Perhaps, As War,
It Was Necessary, But It Was Not Magnificent.
That night Major Okabe, our head teacher, gave us the official
interpretation of what had occurred.
The Russians, he said, had
retreated from Liao-Yang and were in open flight. Unless General
Kuroki, who, he said, was fifty miles north of us, could cut them off
they would reach Mukden in ten days, and until then there would be no
more fighting. The Japanese troops, he said, were in Liao-Yang, it
had been abandoned without a fight. This he told us on the evening
of the 27th of August.
The next morning Major Okabe delivered the answer of General Oku to
our round-robin. He informed us that we had been as near to the
fighting as we ever would be allowed to go. The nearest we had been
to any fighting was four miles. Our experience had taught us that
when the Japanese promised us we would be allowed to do something we
wanted to do, they did not keep their promise; but that when they
said we would not be allowed to do something we wanted to do, they
spoke the truth. Consequently, when General Oku declared the
correspondents would be held four miles in the rear, we believed he
would keep his word. And, as we now know, he did, the only men who
saw the fighting that later ensued being those who disobeyed his
orders and escaped from their keepers. Those who had been ordered by
their papers to strictly obey the regulations of the Japanese, and
the military attaches, were kept by Oku nearly six miles in the rear.

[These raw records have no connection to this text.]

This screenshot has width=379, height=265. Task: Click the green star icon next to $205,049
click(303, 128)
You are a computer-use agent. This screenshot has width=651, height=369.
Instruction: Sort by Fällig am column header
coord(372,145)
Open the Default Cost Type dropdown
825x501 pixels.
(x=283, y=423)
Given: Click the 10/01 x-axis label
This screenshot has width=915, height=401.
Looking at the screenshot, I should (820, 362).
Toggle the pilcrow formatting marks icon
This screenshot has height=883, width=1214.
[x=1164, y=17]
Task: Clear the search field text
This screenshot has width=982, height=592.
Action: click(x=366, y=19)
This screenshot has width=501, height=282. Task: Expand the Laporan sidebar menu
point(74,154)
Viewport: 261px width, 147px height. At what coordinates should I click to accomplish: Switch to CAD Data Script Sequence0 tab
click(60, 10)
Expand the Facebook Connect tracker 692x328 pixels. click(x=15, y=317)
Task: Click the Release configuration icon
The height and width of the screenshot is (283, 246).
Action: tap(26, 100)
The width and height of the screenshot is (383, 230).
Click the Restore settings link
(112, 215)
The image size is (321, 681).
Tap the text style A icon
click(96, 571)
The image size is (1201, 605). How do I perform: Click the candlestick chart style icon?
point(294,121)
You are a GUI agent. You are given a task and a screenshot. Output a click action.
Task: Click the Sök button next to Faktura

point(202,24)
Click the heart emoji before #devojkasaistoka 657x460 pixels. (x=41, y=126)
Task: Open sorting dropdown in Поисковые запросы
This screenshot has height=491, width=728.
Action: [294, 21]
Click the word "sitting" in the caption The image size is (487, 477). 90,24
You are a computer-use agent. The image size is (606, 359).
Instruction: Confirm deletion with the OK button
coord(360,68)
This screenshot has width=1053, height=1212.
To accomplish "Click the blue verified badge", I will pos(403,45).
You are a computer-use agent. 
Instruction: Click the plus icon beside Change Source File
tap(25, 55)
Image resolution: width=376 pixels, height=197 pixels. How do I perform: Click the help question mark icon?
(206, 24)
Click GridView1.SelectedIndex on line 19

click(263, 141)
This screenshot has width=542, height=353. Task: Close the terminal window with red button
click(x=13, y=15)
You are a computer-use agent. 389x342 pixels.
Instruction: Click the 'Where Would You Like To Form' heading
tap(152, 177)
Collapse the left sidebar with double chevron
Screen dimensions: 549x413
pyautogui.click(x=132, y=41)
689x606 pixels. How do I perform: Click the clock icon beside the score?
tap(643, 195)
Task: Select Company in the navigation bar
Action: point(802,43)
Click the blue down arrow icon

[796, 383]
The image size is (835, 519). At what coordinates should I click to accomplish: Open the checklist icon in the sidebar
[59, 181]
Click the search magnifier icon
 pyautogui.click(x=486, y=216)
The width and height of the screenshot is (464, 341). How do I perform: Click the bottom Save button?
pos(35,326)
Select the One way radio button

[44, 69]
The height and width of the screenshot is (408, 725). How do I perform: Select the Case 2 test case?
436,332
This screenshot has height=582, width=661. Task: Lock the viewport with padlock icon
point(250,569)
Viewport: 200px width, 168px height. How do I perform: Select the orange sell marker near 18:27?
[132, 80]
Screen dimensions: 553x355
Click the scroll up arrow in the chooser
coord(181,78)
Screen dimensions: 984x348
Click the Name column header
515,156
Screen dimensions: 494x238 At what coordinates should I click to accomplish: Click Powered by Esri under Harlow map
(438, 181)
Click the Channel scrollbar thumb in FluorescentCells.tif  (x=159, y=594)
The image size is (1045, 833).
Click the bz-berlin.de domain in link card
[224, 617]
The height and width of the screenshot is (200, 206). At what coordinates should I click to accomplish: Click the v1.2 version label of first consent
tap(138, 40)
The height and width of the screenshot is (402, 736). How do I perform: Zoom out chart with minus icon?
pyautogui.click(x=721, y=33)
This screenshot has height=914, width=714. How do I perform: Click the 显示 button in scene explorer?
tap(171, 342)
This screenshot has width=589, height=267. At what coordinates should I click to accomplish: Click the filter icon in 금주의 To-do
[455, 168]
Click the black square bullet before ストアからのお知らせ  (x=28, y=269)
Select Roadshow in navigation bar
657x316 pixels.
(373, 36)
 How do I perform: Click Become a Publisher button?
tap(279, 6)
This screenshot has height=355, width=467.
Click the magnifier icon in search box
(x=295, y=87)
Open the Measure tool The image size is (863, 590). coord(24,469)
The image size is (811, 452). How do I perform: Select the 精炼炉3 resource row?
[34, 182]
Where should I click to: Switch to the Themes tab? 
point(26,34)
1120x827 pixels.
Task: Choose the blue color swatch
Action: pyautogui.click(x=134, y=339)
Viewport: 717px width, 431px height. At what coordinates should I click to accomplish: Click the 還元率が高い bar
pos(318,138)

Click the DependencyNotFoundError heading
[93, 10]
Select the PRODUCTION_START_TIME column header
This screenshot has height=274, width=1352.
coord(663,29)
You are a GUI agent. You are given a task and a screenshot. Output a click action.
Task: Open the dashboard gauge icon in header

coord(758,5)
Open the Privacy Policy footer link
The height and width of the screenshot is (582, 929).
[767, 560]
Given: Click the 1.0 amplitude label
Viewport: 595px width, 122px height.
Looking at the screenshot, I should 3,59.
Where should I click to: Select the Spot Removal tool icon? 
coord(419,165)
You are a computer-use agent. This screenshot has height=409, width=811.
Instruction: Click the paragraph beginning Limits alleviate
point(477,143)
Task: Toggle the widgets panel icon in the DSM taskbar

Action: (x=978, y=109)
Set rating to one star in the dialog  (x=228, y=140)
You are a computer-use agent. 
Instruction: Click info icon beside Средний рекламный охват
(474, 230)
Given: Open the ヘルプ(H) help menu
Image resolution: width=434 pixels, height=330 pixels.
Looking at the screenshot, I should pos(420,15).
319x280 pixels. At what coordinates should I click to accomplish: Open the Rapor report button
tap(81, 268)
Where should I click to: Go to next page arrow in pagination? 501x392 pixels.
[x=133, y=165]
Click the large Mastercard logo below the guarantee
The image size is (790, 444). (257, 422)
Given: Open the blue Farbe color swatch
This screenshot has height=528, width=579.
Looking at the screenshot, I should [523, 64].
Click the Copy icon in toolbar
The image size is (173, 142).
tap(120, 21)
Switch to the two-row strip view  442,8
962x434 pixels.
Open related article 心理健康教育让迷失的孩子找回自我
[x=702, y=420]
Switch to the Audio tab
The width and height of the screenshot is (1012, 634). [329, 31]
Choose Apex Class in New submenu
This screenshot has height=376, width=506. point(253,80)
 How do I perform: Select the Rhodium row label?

On the receipt of Oku's answer to the correspondents, Mr. John Fox,
Jr., of Scribner's Magazine, Mr. Milton Prior, of the London
Illustrated News, Mr. George Lynch, of the London Morning Chronicle,
and myself left the army. We were very sorry to go. Apart from the
fact that we had not been allowed to see anything of the military
operations, we were enjoying ourselves immensely. Personally, I
never went on a campaign in a more delightful country nor with better
companions than the men acting as correspondents with the Second
Army. For the sake of such good company, and to see more of
Manchuria, I personally wanted to keep on. But I was not being paid
to go camping with a set of good fellows. Already the Japanese had
wasted six months of my time and six months of Mr. Collier's money,
Mr. Fox had been bottled up for a period of equal length, while Mr.
Prior and Mr. Lynch had been prisoners in Tokio for even four months
longer. And now that Okabe assured us that Liao-Yang was already
taken, and Oku told us if there were any fighting we would not be
allowed to witness it, it seemed a good time to quit.
Other correspondents would have quit then, as most of them did ten
days later, but that their work and ours in a slight degree differed.
As we were not working for daily papers, we used the cable but
seldom, while they used it every day.